Tribe chairman Cheryl Andrews Maltais responded late Wednesday to an email from The Times seeking comment on the lawsuit, the current status of the boutique casino plans and KMD Consulting.
"The tribe has chosen to intervene in the KG Urban law suit because we need to protect our rights ourselves, since no other party to the suit can or will protect our rights or interests," Ms. Maltais said in an email
"The Appellate Court essentially invited us into the argument by way of the footnote that the IGRA only applies to "Indian Lands" and that we, the Wampanoag Tribe of Gay Head (Aquinnah), are the only federally recognized tribe with Indian lands currently held in trust."
She said it is the Gay Head and Mashpee tribes' best interests to see that the provisions of the expanded gaming law is upheld. Asked who was funding the legal effort, Ms. Maltais said, "No one is funding our legal efforts.
"As previously stated, our legal team is comprised of a 'dream team' of first rate lawyers who have decades of specialized expertise in Indian Law and Indian Gaming Law. We have been so blessed by the fact that they, the Crowell Law Office-Tribal Advocacy Group, and Steptoe and Johnson, are providing us with pro-bono and other special billing considerations, because they want to help us. They have watched the unjust way of how we have been treated and marginalized and are assisting us, because they want us to be able to have our rights upheld, so we too can provide economic self-sufficiency for our people, as all other tribes are afforded."

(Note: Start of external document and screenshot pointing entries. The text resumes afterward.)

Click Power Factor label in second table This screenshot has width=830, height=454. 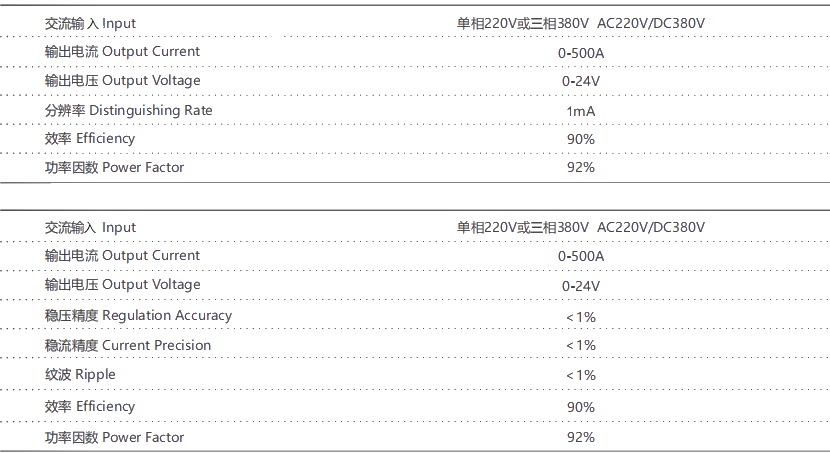114,438
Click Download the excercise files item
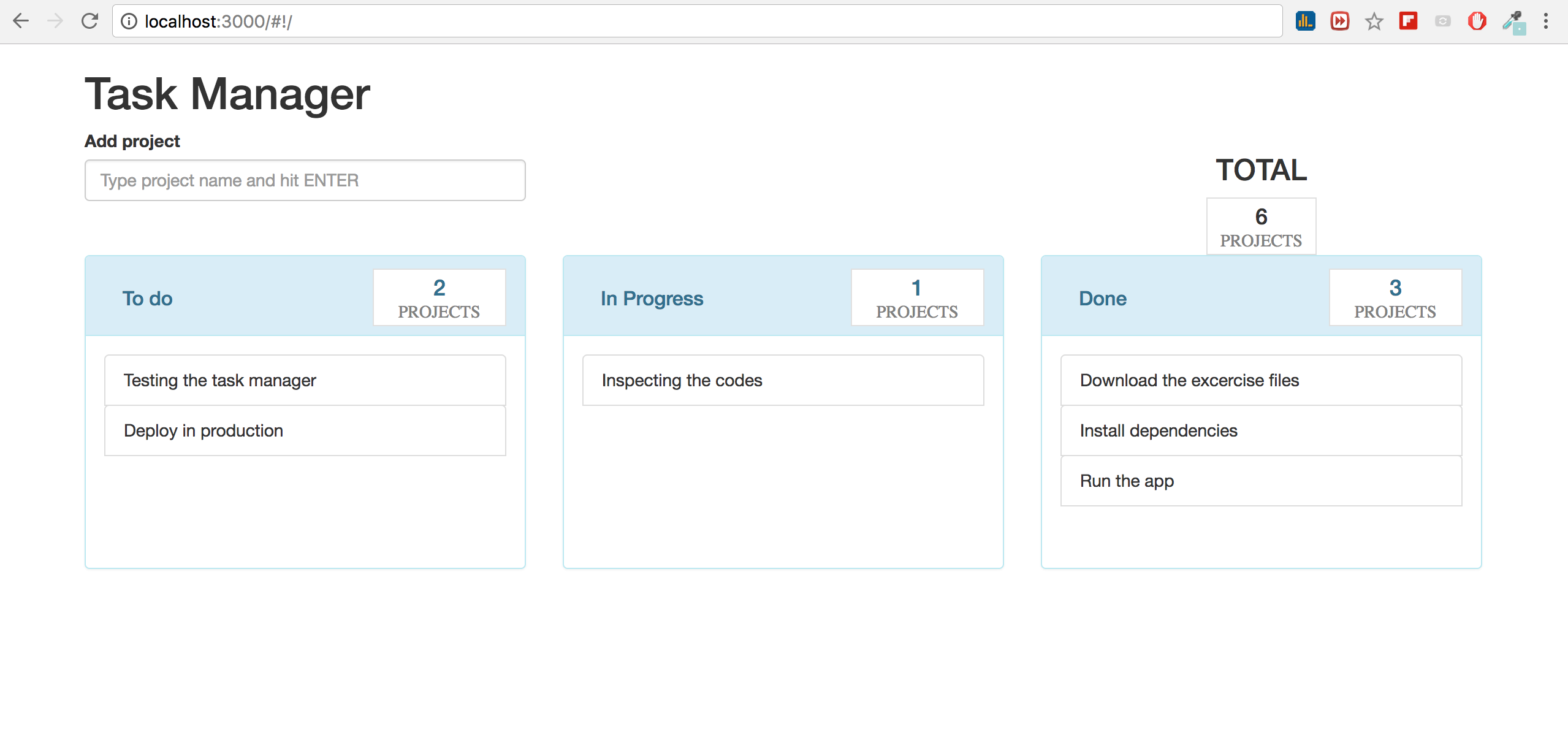Image resolution: width=1568 pixels, height=737 pixels. tap(1260, 380)
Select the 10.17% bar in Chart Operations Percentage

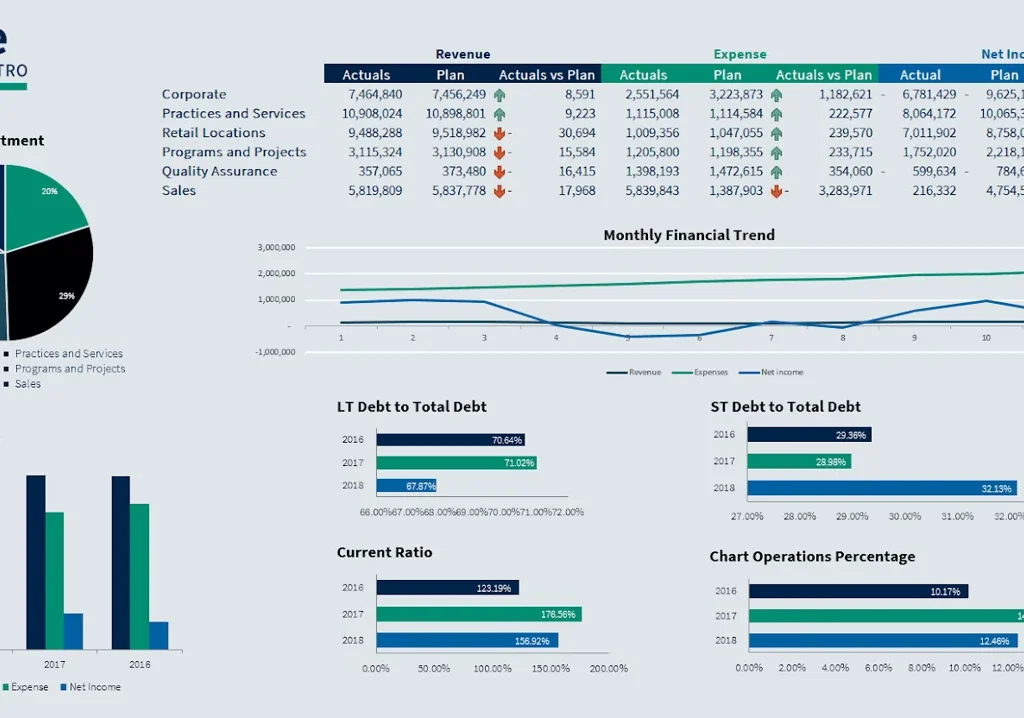click(x=858, y=591)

Ms. Maltais said the tribe is pursuing its casino effort and there has been no change in the relationship with KMD.
Aquinnah selectmen have said they would oppose any effort to develop a casino in the Island's smallest town. Town counsel Ron Rappaport has said the Wampanoag Tribal Council of Gay Head Inc. cannot legally operate a gaming casino in Aquinnah, based on the terms of the Settlement Act.